Want this turned into a live reminder that adjusts to your home and the weather? The Growli watering calculator takes your pot size, light and season and returns a starting interval for double marsh marigold in seconds.

How to tell double marsh marigold needs water

A calendar is the worst way to water double marsh marigold. Check the plant and the soil instead — for this species, look for these signals in order:

The most reliable single check is the first one on that list. When two signals agree, water; when they disagree, wait a day and look again — under-watering double marsh marigold for a day is almost always safer than over-watering it.

Overwatering vs underwatering double marsh marigold

The two failure modes can look alike at a glance, so check the soil weight and wetness before you decide. For double marsh marigold specifically:

Signs you are overwatering

Signs you are underwatering

Tap or bottled mineral water kills double marsh marigold. Its roots cannot handle dissolved minerals — only rain, distilled, or reverse-osmosis water will do.

Water quality notes

Only rainwater, distilled or reverse-osmosis water — never tap, mineral or softened water. This is the single most important rule for double marsh marigold.

Seasonal and environmental adjusters

Every figure above shifts with the conditions in your home. For double marsh marigold, the levers that matter most are:

Pot choice is part of this too — work out the right size with the pot size calculator, since a pot that is too big stays wet long enough to rot the roots of double marsh marigold.

Double Marsh Marigold watering — frequently asked questions

How often should I water double marsh marigold?

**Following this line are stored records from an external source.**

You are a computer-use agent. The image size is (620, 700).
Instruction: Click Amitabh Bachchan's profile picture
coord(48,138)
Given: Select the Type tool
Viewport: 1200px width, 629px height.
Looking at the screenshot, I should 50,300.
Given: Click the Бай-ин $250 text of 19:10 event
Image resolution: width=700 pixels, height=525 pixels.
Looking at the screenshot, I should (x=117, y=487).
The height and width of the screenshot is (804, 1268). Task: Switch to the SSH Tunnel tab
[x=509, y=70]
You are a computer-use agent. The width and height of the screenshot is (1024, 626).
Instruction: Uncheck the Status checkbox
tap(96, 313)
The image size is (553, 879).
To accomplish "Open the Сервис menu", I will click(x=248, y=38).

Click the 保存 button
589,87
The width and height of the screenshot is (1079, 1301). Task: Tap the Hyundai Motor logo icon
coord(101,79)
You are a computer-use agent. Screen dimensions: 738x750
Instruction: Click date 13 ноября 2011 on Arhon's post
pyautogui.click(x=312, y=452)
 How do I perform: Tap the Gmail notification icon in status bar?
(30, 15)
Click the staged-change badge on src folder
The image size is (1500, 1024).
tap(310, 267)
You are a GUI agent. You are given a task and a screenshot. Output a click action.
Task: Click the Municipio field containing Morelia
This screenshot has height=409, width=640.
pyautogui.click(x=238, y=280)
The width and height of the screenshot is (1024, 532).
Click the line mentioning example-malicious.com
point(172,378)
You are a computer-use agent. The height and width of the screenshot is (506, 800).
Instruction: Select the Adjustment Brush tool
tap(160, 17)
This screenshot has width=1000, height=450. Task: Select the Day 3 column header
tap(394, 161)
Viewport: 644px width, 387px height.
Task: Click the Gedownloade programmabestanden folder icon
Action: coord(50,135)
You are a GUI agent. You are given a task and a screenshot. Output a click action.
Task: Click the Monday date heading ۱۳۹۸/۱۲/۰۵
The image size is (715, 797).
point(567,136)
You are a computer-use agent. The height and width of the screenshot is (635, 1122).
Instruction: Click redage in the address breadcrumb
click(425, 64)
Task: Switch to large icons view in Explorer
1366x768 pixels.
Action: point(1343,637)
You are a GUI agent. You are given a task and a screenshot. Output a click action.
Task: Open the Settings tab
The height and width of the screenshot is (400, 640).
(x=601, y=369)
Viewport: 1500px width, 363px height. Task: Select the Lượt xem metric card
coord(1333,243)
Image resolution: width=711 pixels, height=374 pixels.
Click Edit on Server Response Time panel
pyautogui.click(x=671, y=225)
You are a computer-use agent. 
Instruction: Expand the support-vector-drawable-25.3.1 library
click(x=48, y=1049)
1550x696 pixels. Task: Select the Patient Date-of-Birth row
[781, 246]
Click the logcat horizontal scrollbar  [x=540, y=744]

Water double marsh marigold permanently moist to standing water 0–5 cm deep. Spring and summer: keep the pot standing in 1-2 cm of distilled or rainwater at all times; top the tray up as it is taken up. Winter: keep just damp, not flooded — many temperate carnivores need a cool dormancy with far less water.

How do I know when double marsh marigold needs water?

The tray has run dry (during active growth it should rarely be empty). The peat-based medium feels dry rather than wet. Traps or pitchers shrivel or fail to form. The single most reliable test for double marsh marigold is the first signal on that list — checking the soil or the plant directly always beats watering by the calendar.

What does an overwatered double marsh marigold look like?

Blackening traps or pitchers from stagnant, warm, mineral-laden water. Rotting crown if kept warm and flooded through winter dormancy. Tap or bottled mineral water kills double marsh marigold. Its roots cannot handle dissolved minerals — only rain, distilled, or reverse-osmosis water will do.

What are the signs of an underwatered double marsh marigold?

Traps go limp and brown; pitchers dry up. The medium dries out and the plant collapses quickly.

Can I use tap water on double marsh marigold?

Only rainwater, distilled or reverse-osmosis water — never tap, mineral or softened water. This is the single most important rule for double marsh marigold.